DATASET EXCERPTS:
--------------------------------
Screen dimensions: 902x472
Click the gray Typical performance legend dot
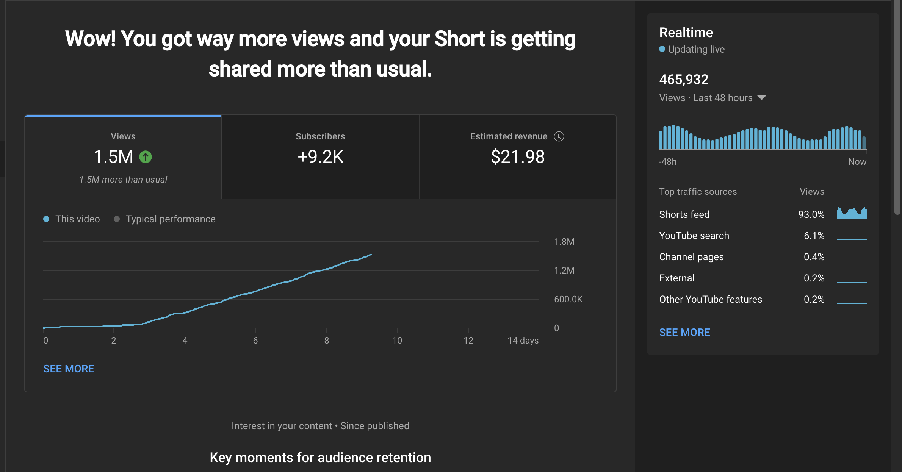(x=117, y=219)
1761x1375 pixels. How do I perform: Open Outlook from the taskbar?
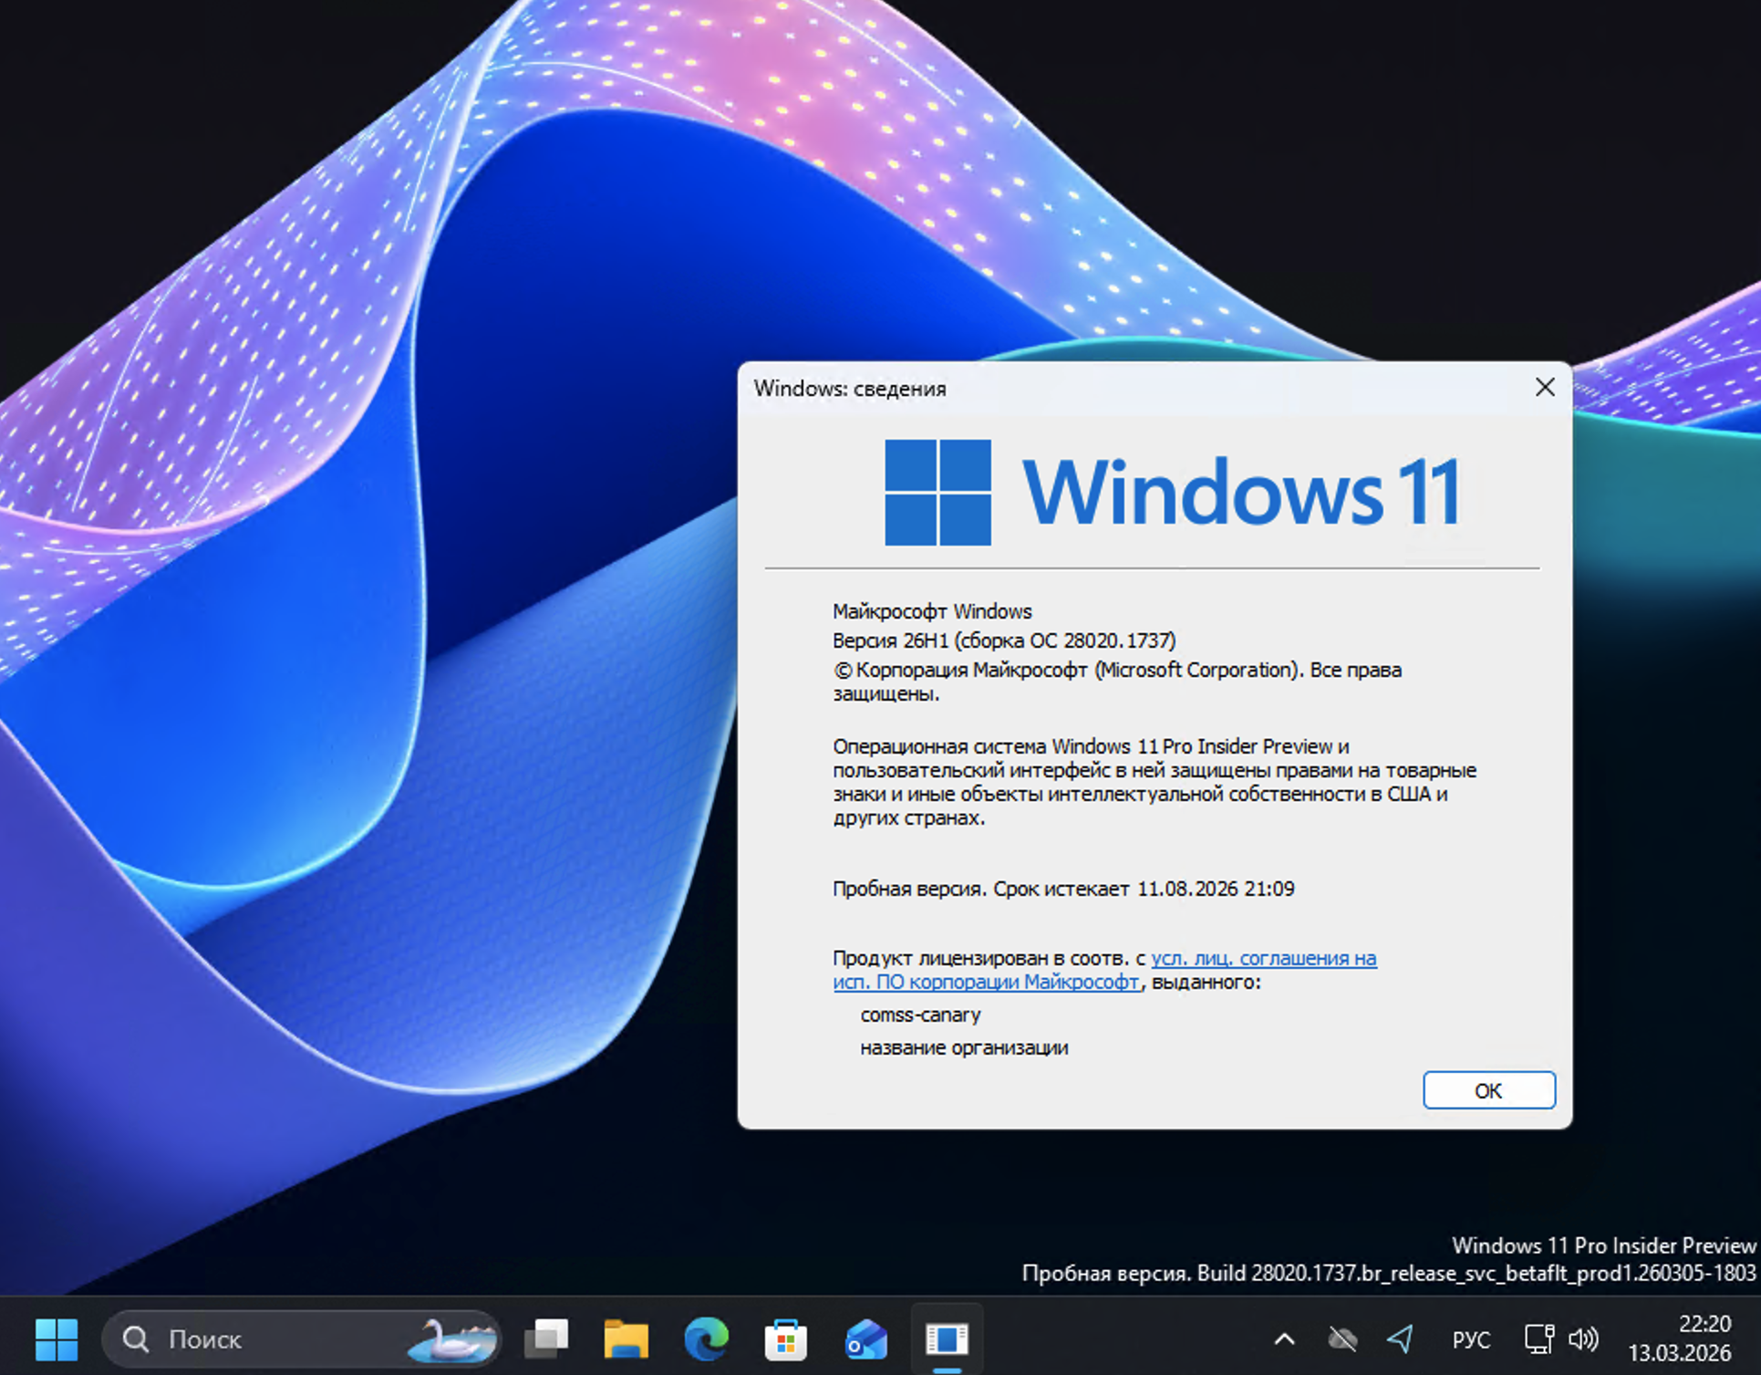(865, 1339)
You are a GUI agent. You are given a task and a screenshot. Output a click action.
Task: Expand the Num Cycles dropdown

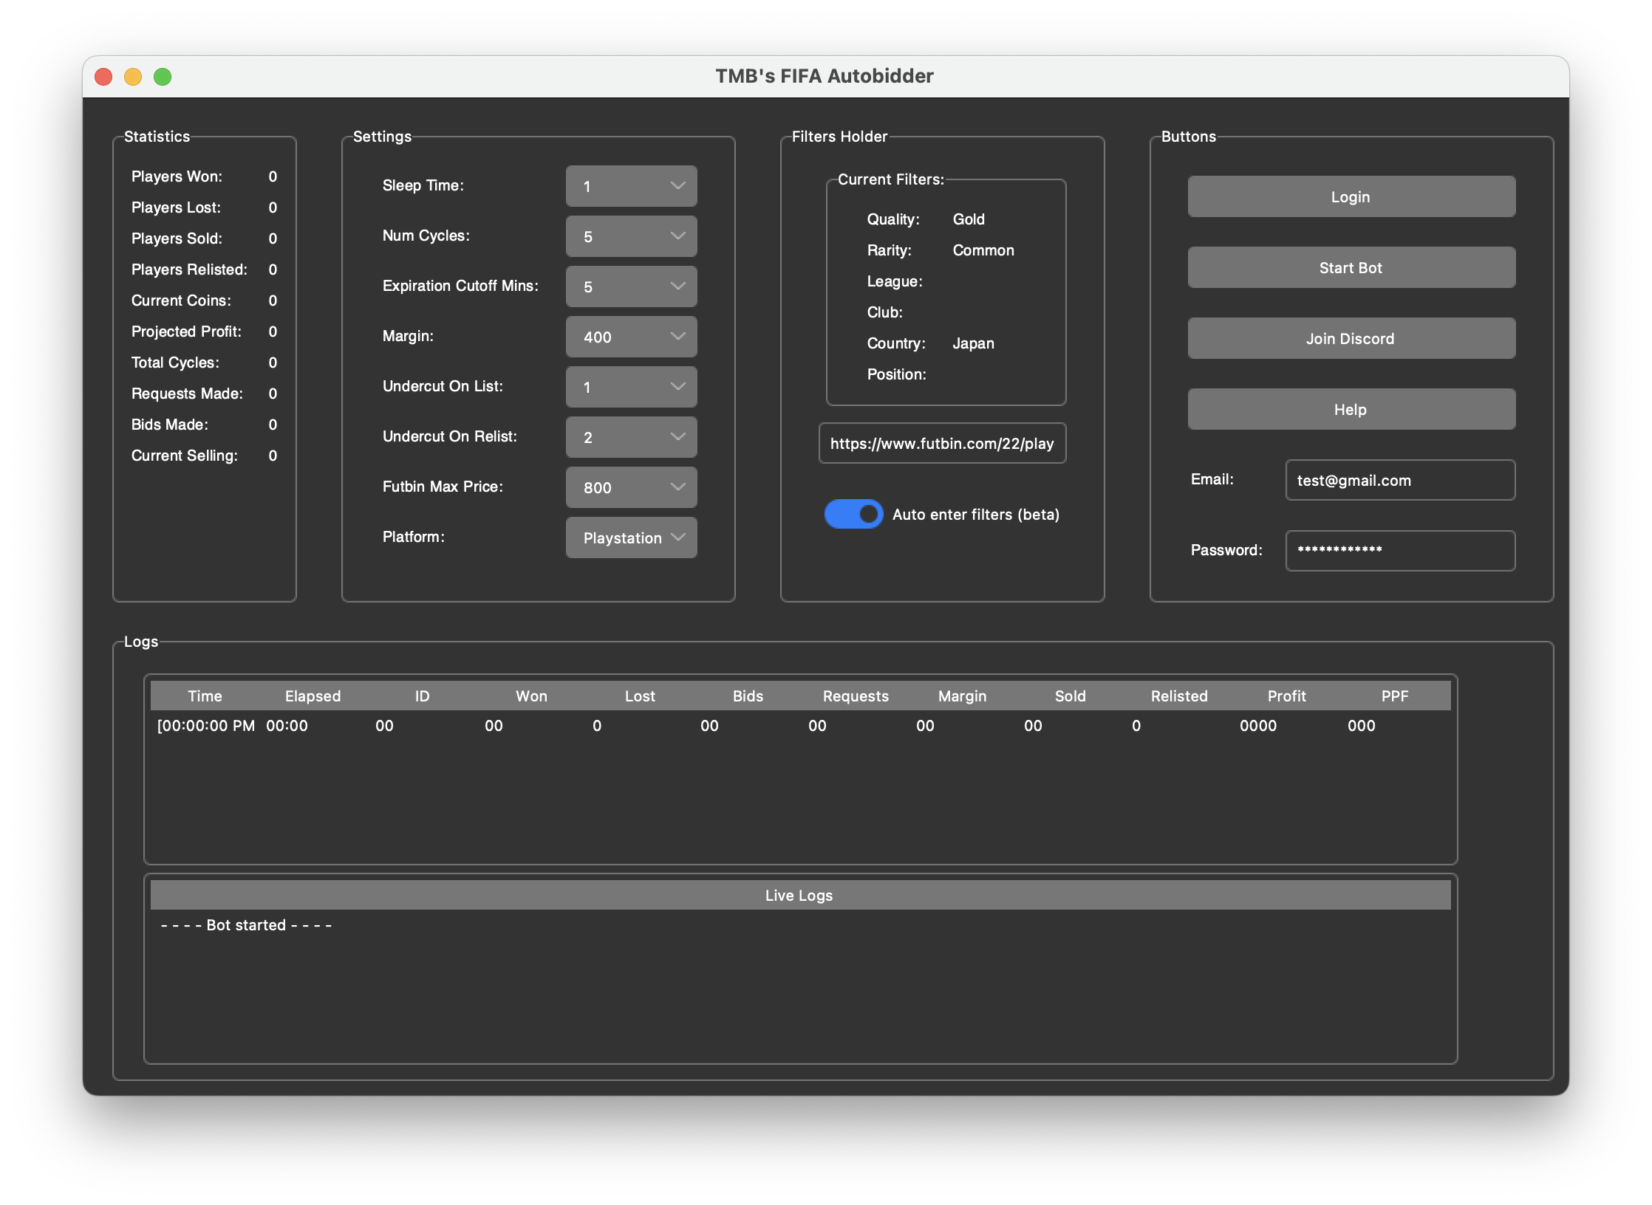(x=631, y=236)
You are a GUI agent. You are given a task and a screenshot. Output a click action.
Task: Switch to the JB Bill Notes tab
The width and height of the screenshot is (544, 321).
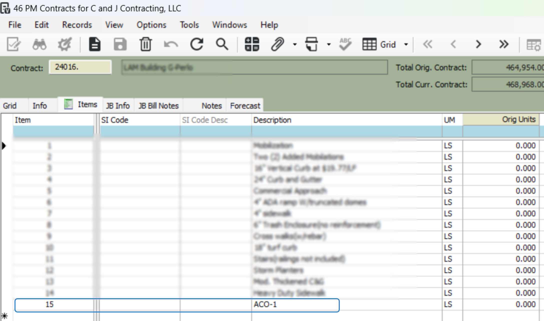pyautogui.click(x=159, y=106)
--------------------------------
WHAT YOU ARE ASKED TO DO: Exactly the lines from the one holding "The width and" through the last line of the entries, both included, are to be duplicated; leave the pictures out.

TASK ANSWER:
The width and height of the screenshot is (544, 321).
pyautogui.click(x=159, y=106)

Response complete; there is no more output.